In the records below, set out every line between the lines holding "Task: Click the blue bar above 上午场" and "(x=293, y=168)", inclusive, as a numbered list, and leave out the blank lines.

◆ DATA TO USE:
──────────────────────────────

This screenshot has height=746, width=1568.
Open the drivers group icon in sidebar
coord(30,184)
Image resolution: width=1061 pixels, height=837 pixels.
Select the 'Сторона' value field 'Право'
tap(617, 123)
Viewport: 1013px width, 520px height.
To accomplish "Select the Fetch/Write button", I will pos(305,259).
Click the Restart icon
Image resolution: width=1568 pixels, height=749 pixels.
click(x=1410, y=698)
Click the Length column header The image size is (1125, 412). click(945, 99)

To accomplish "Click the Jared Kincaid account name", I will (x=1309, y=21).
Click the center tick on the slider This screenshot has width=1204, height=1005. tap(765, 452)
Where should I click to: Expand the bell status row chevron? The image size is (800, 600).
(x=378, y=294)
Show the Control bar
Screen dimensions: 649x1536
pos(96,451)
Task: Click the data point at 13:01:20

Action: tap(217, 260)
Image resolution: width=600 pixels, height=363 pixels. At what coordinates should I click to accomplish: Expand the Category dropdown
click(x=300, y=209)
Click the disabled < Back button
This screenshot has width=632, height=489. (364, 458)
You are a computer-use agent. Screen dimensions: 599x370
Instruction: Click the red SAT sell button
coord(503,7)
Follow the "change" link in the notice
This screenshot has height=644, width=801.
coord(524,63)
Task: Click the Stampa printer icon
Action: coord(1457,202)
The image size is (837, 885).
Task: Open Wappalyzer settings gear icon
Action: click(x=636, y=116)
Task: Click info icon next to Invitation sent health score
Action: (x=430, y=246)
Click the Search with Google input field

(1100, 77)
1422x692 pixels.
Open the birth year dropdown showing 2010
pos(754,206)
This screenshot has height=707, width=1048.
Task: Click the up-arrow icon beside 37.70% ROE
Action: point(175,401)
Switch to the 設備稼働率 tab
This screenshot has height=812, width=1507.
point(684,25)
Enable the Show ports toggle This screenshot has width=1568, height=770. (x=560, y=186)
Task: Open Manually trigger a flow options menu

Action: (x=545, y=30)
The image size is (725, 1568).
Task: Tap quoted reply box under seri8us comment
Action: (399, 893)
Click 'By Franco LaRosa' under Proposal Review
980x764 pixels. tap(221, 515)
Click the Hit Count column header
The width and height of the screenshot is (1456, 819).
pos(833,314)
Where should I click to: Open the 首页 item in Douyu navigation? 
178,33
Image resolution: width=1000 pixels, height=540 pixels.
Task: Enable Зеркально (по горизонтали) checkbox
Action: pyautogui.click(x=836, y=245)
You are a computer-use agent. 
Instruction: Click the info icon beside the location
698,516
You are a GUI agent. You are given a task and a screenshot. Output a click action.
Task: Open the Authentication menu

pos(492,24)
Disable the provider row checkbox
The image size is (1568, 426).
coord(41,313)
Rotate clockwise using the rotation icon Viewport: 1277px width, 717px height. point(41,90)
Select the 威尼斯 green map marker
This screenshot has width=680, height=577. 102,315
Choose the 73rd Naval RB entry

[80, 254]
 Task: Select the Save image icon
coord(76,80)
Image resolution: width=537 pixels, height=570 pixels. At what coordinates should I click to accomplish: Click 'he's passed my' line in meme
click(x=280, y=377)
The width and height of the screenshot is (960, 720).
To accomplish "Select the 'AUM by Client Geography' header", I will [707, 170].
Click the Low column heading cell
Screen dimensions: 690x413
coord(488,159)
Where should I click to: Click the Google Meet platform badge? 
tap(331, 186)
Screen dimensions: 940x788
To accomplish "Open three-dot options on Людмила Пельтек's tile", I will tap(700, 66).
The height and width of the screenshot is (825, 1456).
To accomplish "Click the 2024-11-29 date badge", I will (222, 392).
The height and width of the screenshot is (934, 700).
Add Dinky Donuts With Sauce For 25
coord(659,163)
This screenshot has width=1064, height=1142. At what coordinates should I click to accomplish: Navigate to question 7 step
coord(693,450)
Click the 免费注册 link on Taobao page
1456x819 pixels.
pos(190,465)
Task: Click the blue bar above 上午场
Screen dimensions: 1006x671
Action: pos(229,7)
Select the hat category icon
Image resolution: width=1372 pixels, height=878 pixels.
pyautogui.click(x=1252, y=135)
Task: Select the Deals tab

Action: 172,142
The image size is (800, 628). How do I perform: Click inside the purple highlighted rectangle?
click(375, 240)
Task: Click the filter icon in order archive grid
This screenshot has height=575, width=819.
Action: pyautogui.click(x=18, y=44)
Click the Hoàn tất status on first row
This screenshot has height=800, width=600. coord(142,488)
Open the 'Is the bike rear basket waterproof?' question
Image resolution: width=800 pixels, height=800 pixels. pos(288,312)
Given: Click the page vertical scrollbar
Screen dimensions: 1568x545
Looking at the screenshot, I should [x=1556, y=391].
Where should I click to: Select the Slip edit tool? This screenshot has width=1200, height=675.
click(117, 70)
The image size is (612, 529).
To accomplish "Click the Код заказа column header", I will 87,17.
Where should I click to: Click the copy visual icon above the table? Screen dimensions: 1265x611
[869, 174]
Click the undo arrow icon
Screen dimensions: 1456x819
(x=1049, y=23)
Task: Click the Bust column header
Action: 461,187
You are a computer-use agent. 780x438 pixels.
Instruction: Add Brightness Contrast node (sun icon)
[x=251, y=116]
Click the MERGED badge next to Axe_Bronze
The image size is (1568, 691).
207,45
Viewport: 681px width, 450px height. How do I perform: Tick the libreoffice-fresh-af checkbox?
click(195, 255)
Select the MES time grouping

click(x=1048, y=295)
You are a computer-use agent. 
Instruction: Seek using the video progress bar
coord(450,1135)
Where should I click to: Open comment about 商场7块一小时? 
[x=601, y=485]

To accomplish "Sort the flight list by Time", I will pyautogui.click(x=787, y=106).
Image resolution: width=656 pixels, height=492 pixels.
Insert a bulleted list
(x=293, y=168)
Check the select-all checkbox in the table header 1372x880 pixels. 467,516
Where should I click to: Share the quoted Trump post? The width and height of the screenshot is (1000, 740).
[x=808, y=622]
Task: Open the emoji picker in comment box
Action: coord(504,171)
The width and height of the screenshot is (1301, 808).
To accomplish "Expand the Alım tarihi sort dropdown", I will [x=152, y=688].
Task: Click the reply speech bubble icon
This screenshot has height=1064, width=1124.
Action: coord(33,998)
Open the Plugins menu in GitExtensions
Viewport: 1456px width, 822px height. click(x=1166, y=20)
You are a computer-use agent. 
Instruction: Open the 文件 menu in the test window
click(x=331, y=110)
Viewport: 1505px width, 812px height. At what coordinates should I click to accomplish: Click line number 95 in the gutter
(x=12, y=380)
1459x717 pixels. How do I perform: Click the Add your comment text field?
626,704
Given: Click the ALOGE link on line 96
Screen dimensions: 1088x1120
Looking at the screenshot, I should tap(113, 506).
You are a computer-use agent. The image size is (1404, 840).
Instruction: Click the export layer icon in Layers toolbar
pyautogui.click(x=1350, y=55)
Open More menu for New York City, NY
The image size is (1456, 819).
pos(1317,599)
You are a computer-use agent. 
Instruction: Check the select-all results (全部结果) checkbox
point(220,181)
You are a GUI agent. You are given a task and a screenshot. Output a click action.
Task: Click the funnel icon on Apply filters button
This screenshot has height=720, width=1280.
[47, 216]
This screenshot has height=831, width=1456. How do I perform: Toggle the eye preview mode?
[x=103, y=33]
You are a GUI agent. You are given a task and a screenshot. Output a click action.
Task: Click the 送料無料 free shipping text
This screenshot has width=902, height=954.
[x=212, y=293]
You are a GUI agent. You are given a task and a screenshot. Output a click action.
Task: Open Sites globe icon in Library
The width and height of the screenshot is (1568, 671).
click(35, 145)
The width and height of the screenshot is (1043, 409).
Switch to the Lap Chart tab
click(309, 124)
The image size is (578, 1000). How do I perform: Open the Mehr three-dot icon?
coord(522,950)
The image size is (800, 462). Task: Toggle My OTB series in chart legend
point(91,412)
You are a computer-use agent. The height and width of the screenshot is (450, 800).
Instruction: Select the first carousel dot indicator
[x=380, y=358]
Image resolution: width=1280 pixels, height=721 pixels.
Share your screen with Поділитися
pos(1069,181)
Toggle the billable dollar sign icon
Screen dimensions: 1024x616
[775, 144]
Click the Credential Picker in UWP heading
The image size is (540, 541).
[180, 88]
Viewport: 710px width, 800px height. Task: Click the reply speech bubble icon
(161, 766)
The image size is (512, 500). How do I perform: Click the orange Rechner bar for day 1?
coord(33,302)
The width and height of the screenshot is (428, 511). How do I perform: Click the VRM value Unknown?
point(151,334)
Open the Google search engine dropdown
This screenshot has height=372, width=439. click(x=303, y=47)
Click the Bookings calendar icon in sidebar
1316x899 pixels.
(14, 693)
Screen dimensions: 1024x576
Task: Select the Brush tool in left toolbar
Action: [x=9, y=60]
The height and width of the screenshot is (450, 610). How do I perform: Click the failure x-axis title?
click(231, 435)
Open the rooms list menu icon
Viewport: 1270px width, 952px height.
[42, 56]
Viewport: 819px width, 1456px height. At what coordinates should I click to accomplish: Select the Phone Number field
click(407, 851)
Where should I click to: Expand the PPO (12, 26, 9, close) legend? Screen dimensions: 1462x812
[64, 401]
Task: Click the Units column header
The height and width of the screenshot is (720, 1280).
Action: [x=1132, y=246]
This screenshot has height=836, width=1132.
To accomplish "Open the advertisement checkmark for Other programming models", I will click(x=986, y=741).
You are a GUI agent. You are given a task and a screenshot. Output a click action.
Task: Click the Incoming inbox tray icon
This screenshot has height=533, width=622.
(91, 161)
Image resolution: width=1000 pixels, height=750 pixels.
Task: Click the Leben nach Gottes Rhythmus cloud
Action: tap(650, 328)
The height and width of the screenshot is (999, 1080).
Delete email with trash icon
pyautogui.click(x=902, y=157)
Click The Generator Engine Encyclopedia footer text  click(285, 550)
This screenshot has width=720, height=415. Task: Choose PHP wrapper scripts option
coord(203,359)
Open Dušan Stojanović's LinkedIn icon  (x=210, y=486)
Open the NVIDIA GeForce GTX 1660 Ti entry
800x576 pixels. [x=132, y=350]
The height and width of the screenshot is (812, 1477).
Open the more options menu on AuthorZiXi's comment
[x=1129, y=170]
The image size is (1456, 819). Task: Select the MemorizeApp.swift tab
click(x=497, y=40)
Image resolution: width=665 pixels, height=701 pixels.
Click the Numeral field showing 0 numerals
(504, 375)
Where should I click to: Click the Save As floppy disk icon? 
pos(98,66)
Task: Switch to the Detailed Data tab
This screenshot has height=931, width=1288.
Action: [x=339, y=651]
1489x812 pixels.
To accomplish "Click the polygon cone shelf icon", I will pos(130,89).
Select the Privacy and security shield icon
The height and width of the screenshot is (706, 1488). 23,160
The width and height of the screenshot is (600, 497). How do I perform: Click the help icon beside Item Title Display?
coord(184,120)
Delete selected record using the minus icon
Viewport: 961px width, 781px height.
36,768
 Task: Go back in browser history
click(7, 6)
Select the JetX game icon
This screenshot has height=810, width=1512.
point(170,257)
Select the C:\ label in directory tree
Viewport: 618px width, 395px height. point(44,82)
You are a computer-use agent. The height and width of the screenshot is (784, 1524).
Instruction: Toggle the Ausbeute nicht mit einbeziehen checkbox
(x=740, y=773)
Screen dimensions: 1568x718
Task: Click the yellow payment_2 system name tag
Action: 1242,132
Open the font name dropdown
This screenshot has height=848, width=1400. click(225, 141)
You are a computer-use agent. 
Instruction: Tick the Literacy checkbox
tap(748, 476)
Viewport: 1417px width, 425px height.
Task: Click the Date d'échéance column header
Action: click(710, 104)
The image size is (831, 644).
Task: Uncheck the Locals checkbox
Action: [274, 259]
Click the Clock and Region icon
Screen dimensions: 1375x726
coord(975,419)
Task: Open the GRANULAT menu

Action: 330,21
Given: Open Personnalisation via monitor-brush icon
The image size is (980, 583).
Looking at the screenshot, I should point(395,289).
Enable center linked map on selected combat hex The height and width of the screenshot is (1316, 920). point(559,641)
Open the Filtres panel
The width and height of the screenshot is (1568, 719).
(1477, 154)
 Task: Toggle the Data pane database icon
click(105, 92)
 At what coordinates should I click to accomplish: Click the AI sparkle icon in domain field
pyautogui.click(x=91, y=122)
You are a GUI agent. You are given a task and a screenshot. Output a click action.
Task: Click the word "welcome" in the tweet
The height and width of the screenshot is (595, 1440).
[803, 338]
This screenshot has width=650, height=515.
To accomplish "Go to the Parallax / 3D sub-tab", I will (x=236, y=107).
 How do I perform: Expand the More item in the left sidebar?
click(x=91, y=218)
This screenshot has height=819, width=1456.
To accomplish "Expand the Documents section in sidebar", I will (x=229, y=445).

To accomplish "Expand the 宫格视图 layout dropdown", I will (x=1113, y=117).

──────────────────────────────

◆ SOLUTION:
1. Task: Click the blue bar above 上午场
2. Screen dimensions: 1006x671
3. Action: pos(229,7)
4. Select the hat category icon
5. Image resolution: width=1372 pixels, height=878 pixels.
6. pyautogui.click(x=1252, y=135)
7. Task: Select the Deals tab
8. Action: 172,142
9. The image size is (800, 628). How do I perform: Click inside the purple highlighted rectangle?
10. click(375, 240)
11. Task: Click the filter icon in order archive grid
12. This screenshot has height=575, width=819.
13. Action: pyautogui.click(x=18, y=44)
14. Click the Hoàn tất status on first row
15. This screenshot has height=800, width=600. coord(142,488)
16. Open the 'Is the bike rear basket waterproof?' question
17. Image resolution: width=800 pixels, height=800 pixels. pos(288,312)
18. Given: Click the page vertical scrollbar
19. Screen dimensions: 1568x545
20. Looking at the screenshot, I should [x=1556, y=391].
21. Where should I click to: Select the Slip edit tool? This screenshot has width=1200, height=675.
22. click(117, 70)
23. The image size is (612, 529).
24. To accomplish "Click the Код заказа column header", I will 87,17.
25. Where should I click to: Click the copy visual icon above the table? Screen dimensions: 1265x611
26. [869, 174]
27. Click the undo arrow icon
28. Screen dimensions: 1456x819
29. (x=1049, y=23)
30. Task: Click the Bust column header
31. Action: 461,187
32. You are a computer-use agent. 780x438 pixels.
33. Instruction: Add Brightness Contrast node (sun icon)
34. [x=251, y=116]
35. Click the MERGED badge next to Axe_Bronze
36. The image size is (1568, 691).
37. 207,45
38. Viewport: 681px width, 450px height. How do I perform: Tick the libreoffice-fresh-af checkbox?
39. click(195, 255)
40. Select the MES time grouping
41. click(x=1048, y=295)
42. You are a computer-use agent. 
43. Instruction: Seek using the video progress bar
44. coord(450,1135)
45. Where should I click to: Open comment about 商场7块一小时? 
46. [x=601, y=485]
47. To accomplish "Sort the flight list by Time", I will pyautogui.click(x=787, y=106).
48. Image resolution: width=656 pixels, height=492 pixels.
49. Insert a bulleted list
50. (x=293, y=168)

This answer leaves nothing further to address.